Comparing the language of the foregoing instruments in reference to surplus waters with the language of the statute, the common council of the city of Oswego asked for and the canal board authorized, so far as it could, the superintendent of public works to convey what in terms is expressly forbidden by the statute to be conveyed. The inclusion in the petition of the city of Oswego and in the resolution of the canal board, and the deed itself, of the words "if any," does not seem to me to be important. These words can neither enlarge nor diminish the actual interest that the state has in and to the surplus waters, and in this connection it is interesting to note that in the report of the committee appointed by the canal board, no such limitation appears, but it advises a form of resolution which, if adopted by the canal board, will operate to invest the city of Oswego with the right to use for power purposes one-half of the surplus waters impounded, etc. While not controlling, it does not seem reasonable that the common council of the city of Oswego would petition for, and relinquish valuable money rights to obtain, the right to surplus waters which such body did not believe that the state owned and had the right to sell; and that the committee appointed by the canal board to investigate the matter and to report, and the canal board, would direct the superintendent of public works to execute a formal conveyance of something which the state did not own or have the right to convey. The fact that the city of Oswego is to receive by the proposed conveyance other consideration is, in this connection, unimportant, for the fact is that the intrinsic value of the rights proposed to be conveyed by the state to the city of Oswego is the right to use the surplus waters impounded in dam No. 6, and that, without this right, the grant would be valueless.

There can be no question that the terms of section 16 are very comprehensive, and were intended to protect, in every respect, the right of the state of New York in and to the waters created or impounded as a result of the improvement of the canals, until such canals were finally completed, and "thereafter until authorized by statute, setting forth specific terms, conditions and restrictions governing the same." No claim was made either upon the argument or in the brief of counsel, that the barge canal is completed, and no evidence has been presented that there has been any subsequent authorization by statute setting forth specific terms, conditions and restrictions, but, on the contrary, it was stated by the learned counsel for the plaintiff, and not denied, that a bill was introduced in the state senate April 2, 1919, by Senator Ramsperger (senate print No. 1526) which authorized the canal board to compromise, settle and adjust the claims and demands of water power claimants, and provided by its terms that the canal board might, on such terms and conditions as it deemed just, compromise and adjust the claims and demands of persons and corporations as to ownership of water power or any interest in water power.
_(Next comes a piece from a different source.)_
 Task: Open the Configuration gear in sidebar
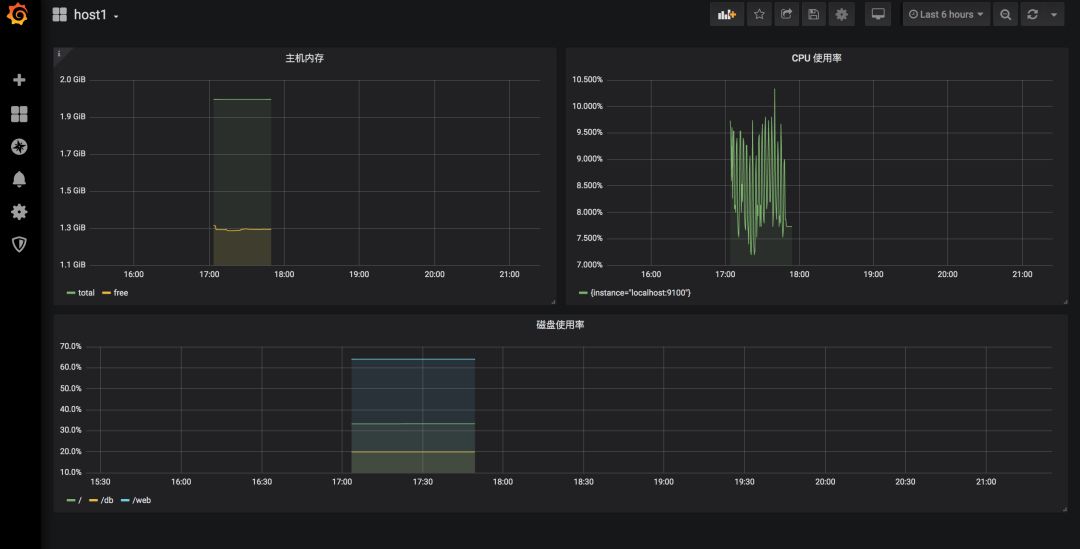[x=19, y=212]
In other words, the aforesaid bill provided in substance for precisely what it is proposed to do in this case. This bill passed both houses of the legislature and was vetoed by the governor, as I understand, upon the ground that the right to develop this power belongs to the state of New York and not to the city of Oswego. This is referred to in this connection only for the purpose of showing that evidently in the judgment of the members of the two houses of the legislature they deemed such legislation necessary to confer power upon the canal board.
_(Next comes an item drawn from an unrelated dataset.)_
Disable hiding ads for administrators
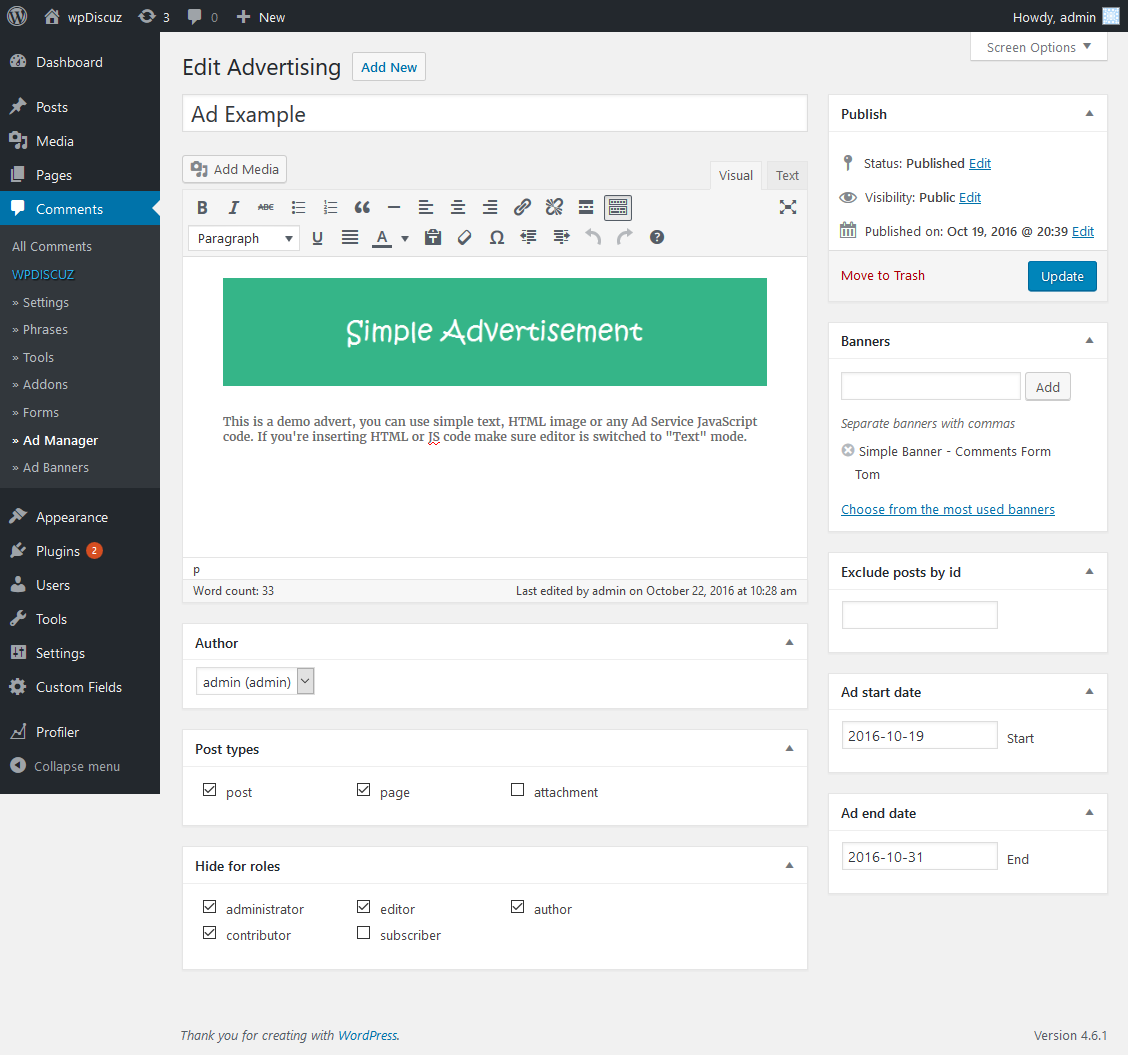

There can be no question that the state of New York has the right to use, if required for canal purposes, all of the water in the Oswego river, and the purpose of this section was to protect that right. In other words, this act not only forbids the sale of what is termed "surplus water" which goes to waste, but is intended also to protect the right of the state in and to all of the waters created or impounded.

Stripped of all verbiage, what the city of Oswego seeks is the right to use all or a portion of the surplus water impounded in dam No. 6. This is what the state proposes to convey. The other transfers in the proposed conveyance by the state are simply incidental and necessary to enable the city of Oswego to use said surplus water. The state, at present, is willing to sell such water. Section 16 of the Barge Canal Act seems to forbid such sale, and if the apparent meaning of section 16 is its actual meaning, then the city of Oswego would part with valuable claims (probably not as valuable as claimed in the notices filed, but of substantial value), like Esau of old, who sold his birthright for a "meal of bread and pottage."

The defendants contend that the provisions of section 16 of the Barge Canal Law forbidding the sale or lease or disposition of surplus waters of the canal do not apply to this case, for the reason that, it is claimed, the state owns no property in such surplus waters. In this connection, I quote from the stenographer's minutes of the proceedings before the committee of the canal board on March 19, 1919. "The State Engineer: Are you quite clear that the State has no title in any surplus waters? Mr. Cullen: Yes. Mr. Williams: Then why do you ask the Canal Board in this conveyance to convey them to you? Mr. Cullen: I will come to that in just a minute, Mr. Williams. * * * In 1839, I think that I recall the date correctly, the Vice Chancellor of the State, speaking of the contention that the State owned the surplus waters of the canal, said that that question had already been so entirely and perfectly settled that it was impossible that it could be raised again. That, I think, was in 1839, when the Vice Chancellor made that statement, and his opinion upon that subject was affirmed by the Chancellor. Ever since that time the State has continued to insist that it does own that title. * * *"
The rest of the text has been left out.